UTM tracking is a method of adding small text tags, called UTM parameters, to your URLs so that Google Analytics 4 can tell you exactly where each visitor came from, right down to the specific campaign, channel, or link they clicked. Without UTM parameters, GA4 groups much of your traffic under "direct" or broad channel labels. You know email sent visitors, but not which email, campaign, or link within it drove the conversion. UTM tracking fixes that gap by giving every link its own identity in your analytics data.
What Are UTM Codes?
UTM codes are added parts of a URL, short text snippets that carry information about where a visitor came from. A UTM code is not unique to the individual visitor, but to the origin of that traffic. As a business owner, you can customize UTM parameters to generate codes attributed to specific campaigns, traffic sources, and even individual link positions on a page.
UTM codes are also called UTM parameters or tracking tags. All three terms refer to the same thing.
What Do UTM Codes Tell You That Google Analytics Can't?

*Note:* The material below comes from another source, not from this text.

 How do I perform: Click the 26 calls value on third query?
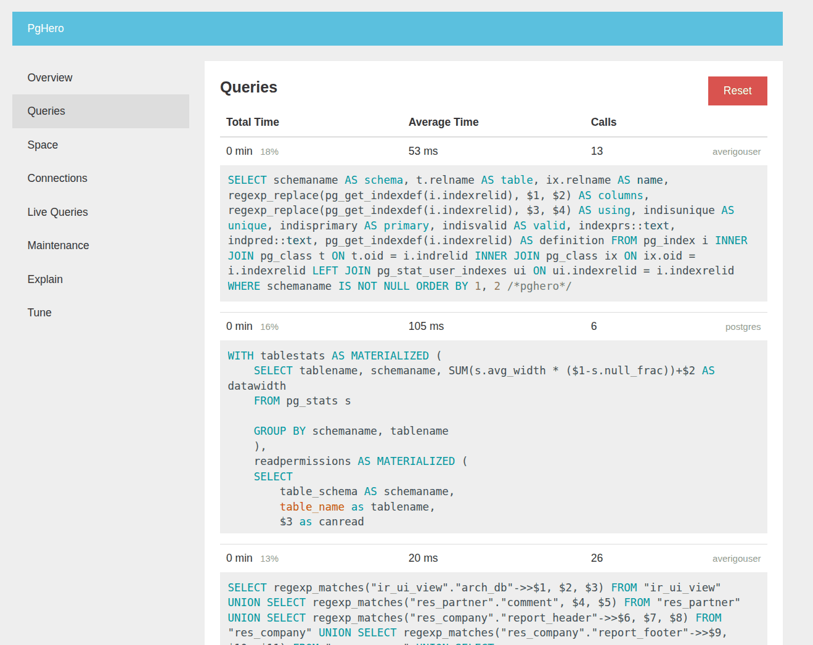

When using Google Analytics 4, you can often identify the referring domain: Google organic, email, social media, a guest post. But that only gives you the broad channel, not the specific campaign or link.
You might know that X (Twitter) sent 3,000 visitors last month, but do you know which posts drove that traffic? Or whether it was organic posts or paid ads? UTM parameters answer those questions by giving each link its own identity.
They can also tell you where on a page someone clicked. If you're promoting a tool in three places on one page, a sidebar ad, an in-text mention, and a CTA button at the bottom, you can create three separate UTM codes to track which placement converts best:
https://example.com?utm_source=landing-page&utm_content=displayad
https://example.com?utm_source=landing-page&utm_content=intext
https://example.com?utm_source=landing-page&utm_content=button
The only difference is the utm_content value at the end, which tells GA4 exactly which placement drove the click.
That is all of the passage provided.